Document segment:
If it helps, here are the schemas :
| metaward_alias | CREATE TABLE `metaward_alias` (
`id` int(11) NOT NULL AUTO_INCREMENT,
`modified` datetime NOT NULL,
`created` datetime NOT NULL,
`string_id` varchar(255) DEFAULT NULL,
`shortname` varchar(100) NOT NULL,
`remote_image` varchar(500) DEFAULT NULL,
`image` varchar(100) NOT NULL,
`user_id` int(11) DEFAULT NULL,
`type_id` int(11) NOT NULL,
`md5` varchar(32) NOT NULL,
PRIMARY KEY (`id`),
UNIQUE KEY `string_id` (`string_id`),
KEY `metaward_alias_user_id` (`user_id`),
KEY `metaward_alias_type_id` (`type_id`)
) ENGINE=InnoDB AUTO_INCREMENT=858381 DEFAULT CHARSET=utf8 |
| metaward_award | CREATE TABLE `metaward_award` (
`id` int(11) NOT NULL AUTO_INCREMENT,
`modified` datetime NOT NULL,
`created` datetime NOT NULL,
`string_id` varchar(20) NOT NULL,
`owner_id` int(11) NOT NULL,
`name` varchar(100) NOT NULL,
`description` longtext NOT NULL,
`owner_points` int(11) NOT NULL,
`url` varchar(500) NOT NULL,
`remote_image` varchar(500) DEFAULT NULL,
`image` varchar(100) NOT NULL,
`parent_award_id` int(11) DEFAULT NULL,
`slug` varchar(110) NOT NULL,
`true_points` double DEFAULT NULL,
PRIMARY KEY (`id`),
UNIQUE KEY `string_id` (`string_id`),
KEY `metaward_award_owner_id` (`owner_id`),
KEY `metaward_award_parent_award_id` (`parent_award_id`),
KEY `metaward_award_slug` (`slug`),
KEY `metaward_award_name` (`name`)
) ENGINE=InnoDB AUTO_INCREMENT=122176 DEFAULT CHARSET=utf8 |
| metaward_achiever | CREATE TABLE `metaward_achiever` (
`id` int(11) NOT NULL AUTO_INCREMENT,
`modified` datetime NOT NULL,
`created` datetime NOT NULL,
`award_id` int(11) NOT NULL,
`alias_id` int(11) NOT NULL,
`count` int(11) NOT NULL,
PRIMARY KEY (`id`),
KEY `metaward_achiever_award_id` (`award_id`),
KEY `metaward_achiever_alias_id` (`alias_id`)
) ENGINE=InnoDB AUTO_INCREMENT=77175366 DEFAULT CHARSET=utf8 |
And these in my my.cnf
innodb_file_per_table
innodb_buffer_pool_size = 2048M
innodb_additional_mem_pool_size = 16M
innodb_flush_method=O_DIRECT

As written in Should you move from MyISAM to Innodb ? (which is pretty recent):
Innodb Needs Tuning As a final note about MyISAM to Innodb migration I should mention about Innodb tuning. Innodb needs tuning. Really. MyISAM for many applications can work well with defaults. I’ve seen hundreds of GB databases ran with MyISAM with default settings and it worked reasonably. Innodb needs resources and it will not work well with defaults a lot. Tuning MyISAM from defaults rarely gives more than 2-3 times gain while it can be as much as 10-50 times for Innodb tables in particular for write intensive workloads. Check here for details.

Material:
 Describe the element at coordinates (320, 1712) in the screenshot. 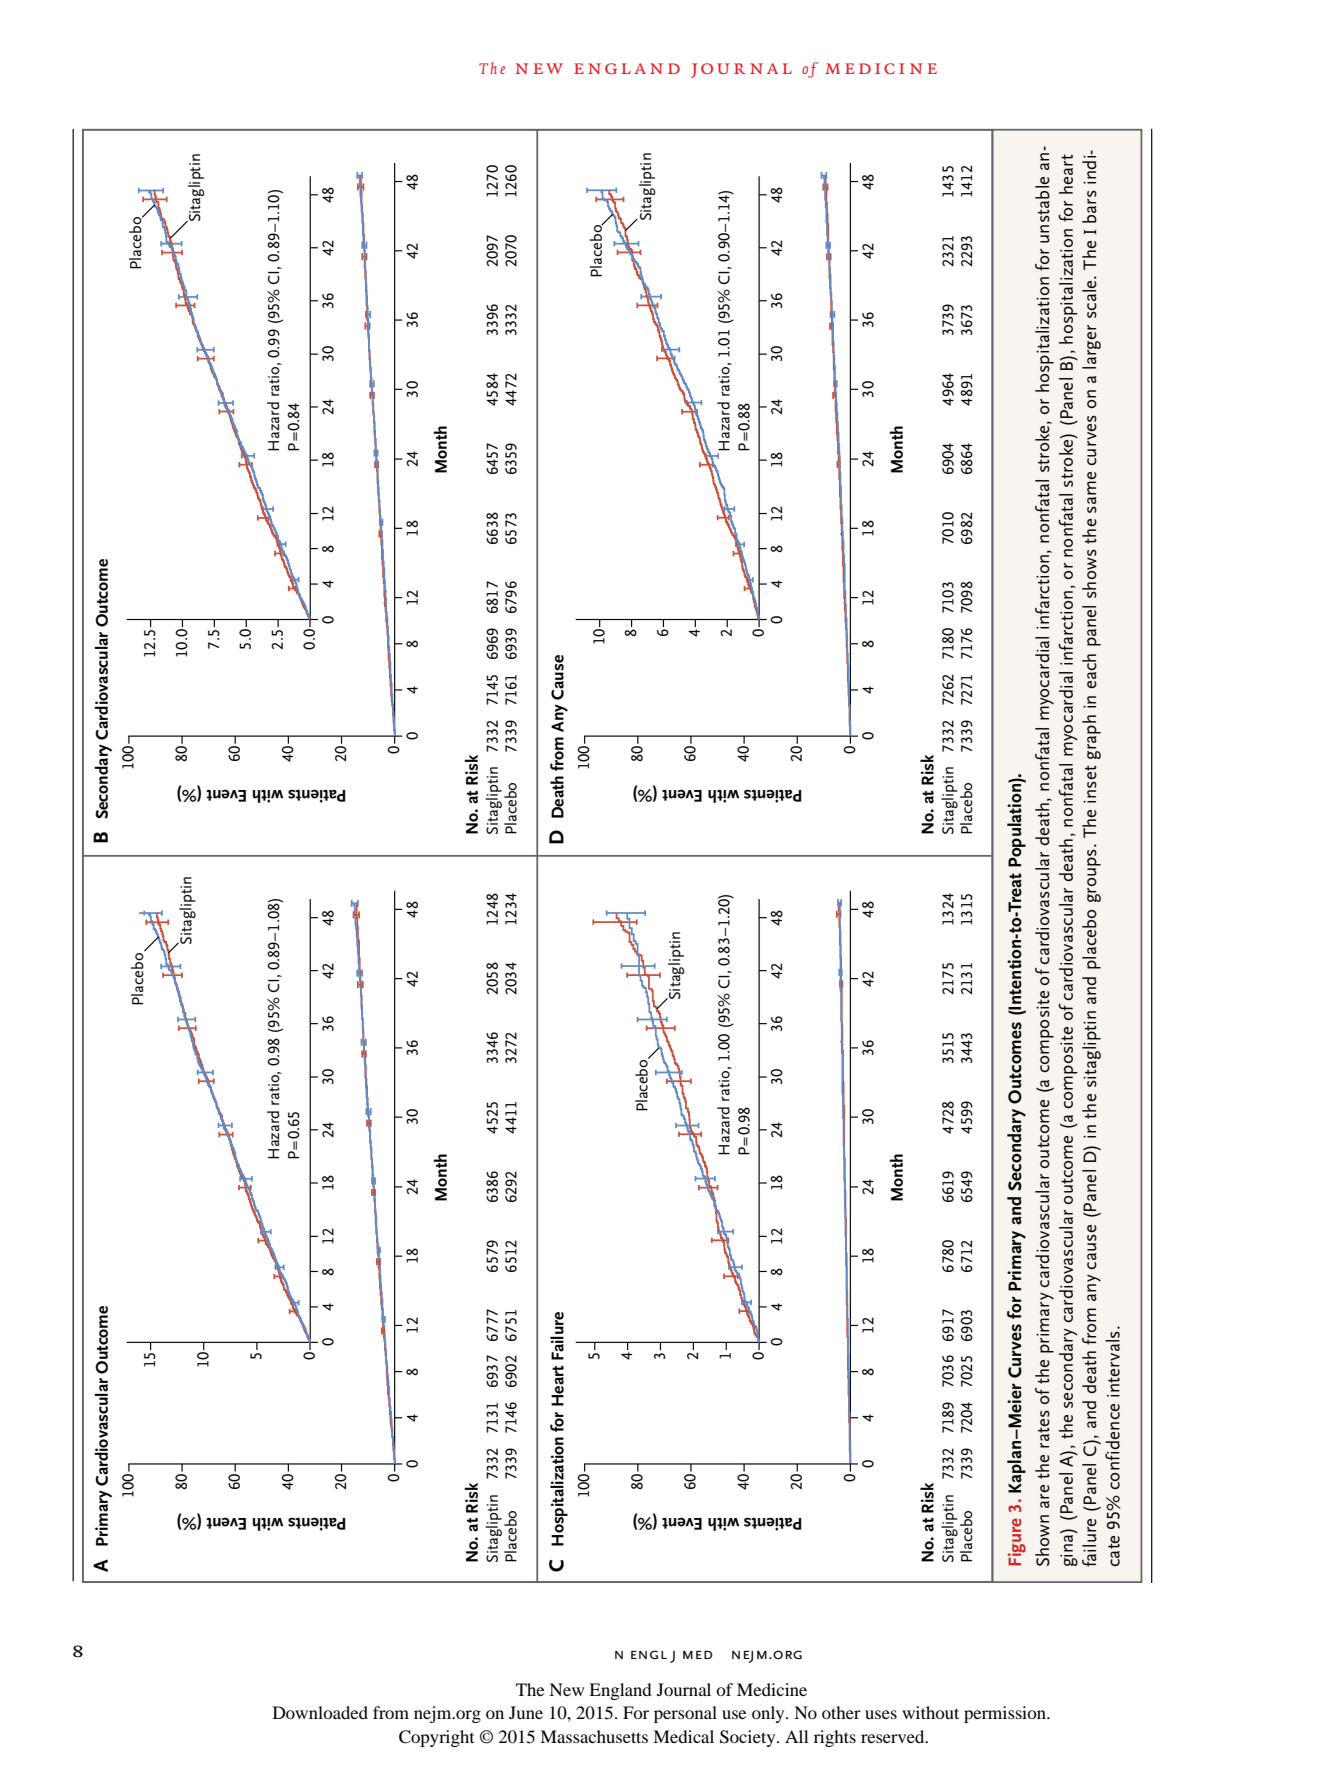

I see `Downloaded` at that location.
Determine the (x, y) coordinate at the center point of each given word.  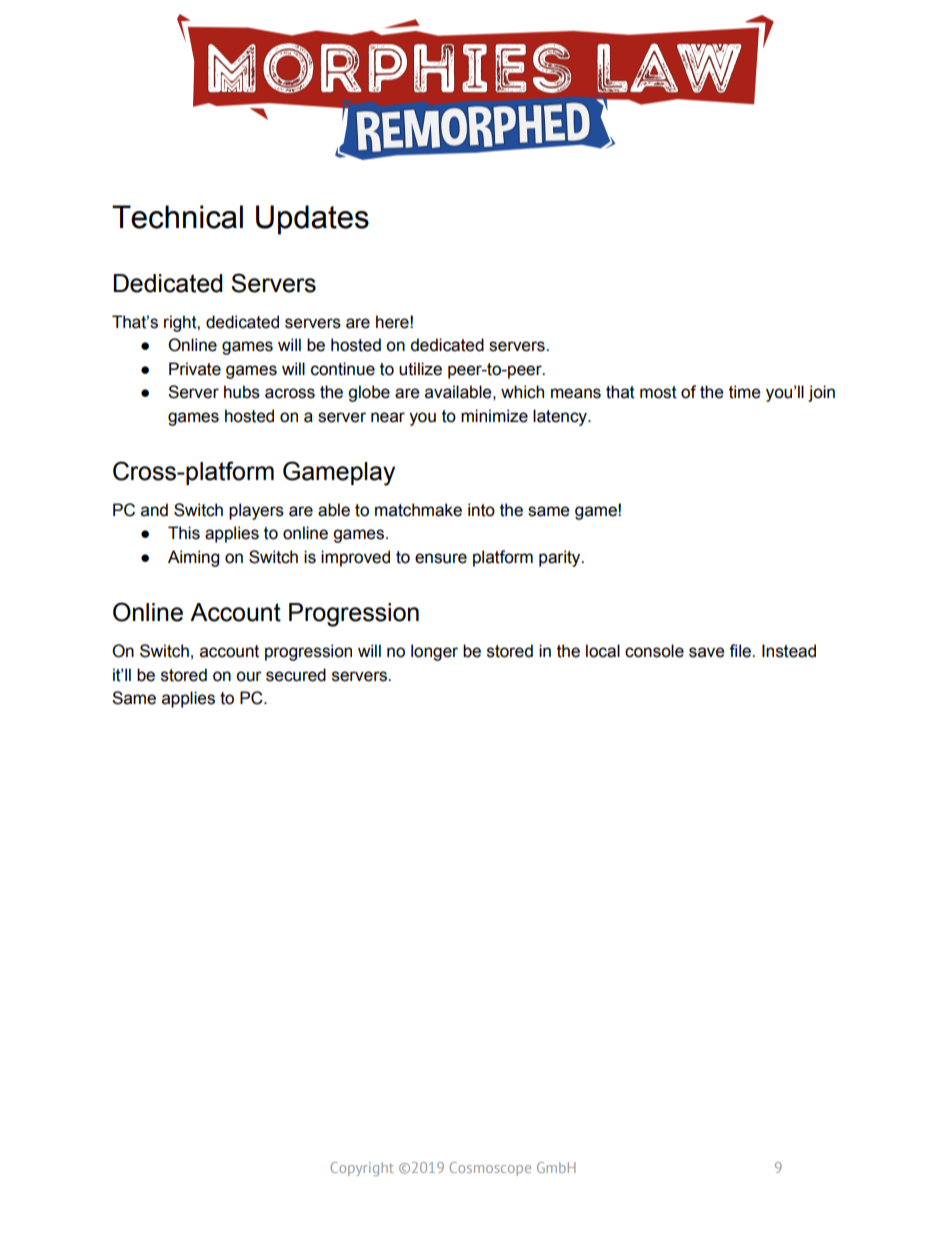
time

...

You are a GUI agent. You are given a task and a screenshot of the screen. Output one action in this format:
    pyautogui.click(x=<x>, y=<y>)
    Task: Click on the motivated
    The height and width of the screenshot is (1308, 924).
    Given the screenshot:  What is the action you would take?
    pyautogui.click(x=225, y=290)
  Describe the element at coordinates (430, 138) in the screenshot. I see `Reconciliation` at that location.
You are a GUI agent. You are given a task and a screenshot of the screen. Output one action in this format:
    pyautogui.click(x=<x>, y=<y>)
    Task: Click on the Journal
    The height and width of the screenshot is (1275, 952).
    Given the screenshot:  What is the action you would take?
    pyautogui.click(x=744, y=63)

==

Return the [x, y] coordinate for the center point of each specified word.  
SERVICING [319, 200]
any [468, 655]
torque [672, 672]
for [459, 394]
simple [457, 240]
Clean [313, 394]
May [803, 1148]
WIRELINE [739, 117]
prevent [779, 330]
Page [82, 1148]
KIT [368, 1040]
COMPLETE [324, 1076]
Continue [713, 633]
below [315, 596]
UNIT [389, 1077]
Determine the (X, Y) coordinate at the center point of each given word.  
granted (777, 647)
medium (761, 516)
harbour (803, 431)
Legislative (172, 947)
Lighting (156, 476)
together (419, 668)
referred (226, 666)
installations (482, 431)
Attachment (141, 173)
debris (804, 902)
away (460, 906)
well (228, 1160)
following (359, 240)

Short task 1:
Answer these questions about the database post:
(a) What value is innodb_buffer_pool_size set to in my.cnf?
(b) What is the AUTO_INCREMENT value given for the metaward_achiever table?
(c) According to the quoted passage, how much gain can tuning give for Innodb tables?
Short task 2: Echo the part of the database post starting with "As written in" and going on through "here for details.".

Correct response 1:
(a) 2048M
(b) 77175366
(c) As much as 10-50 times, in particular for write intensive workloads

Correct response 2:
As written in Should you move from MyISAM to Innodb ? (which is pretty recent):
Innodb Needs Tuning As a final note about MyISAM to Innodb migration I should mention about Innodb tuning. Innodb needs tuning. Really. MyISAM for many applications can work well with defaults. I’ve seen hundreds of GB databases ran with MyISAM with default settings and it worked reasonably. Innodb needs resources and it will not work well with defaults a lot. Tuning MyISAM from defaults rarely gives more than 2-3 times gain while it can be as much as 10-50 times for Innodb tables in particular for write intensive workloads. Check here for details.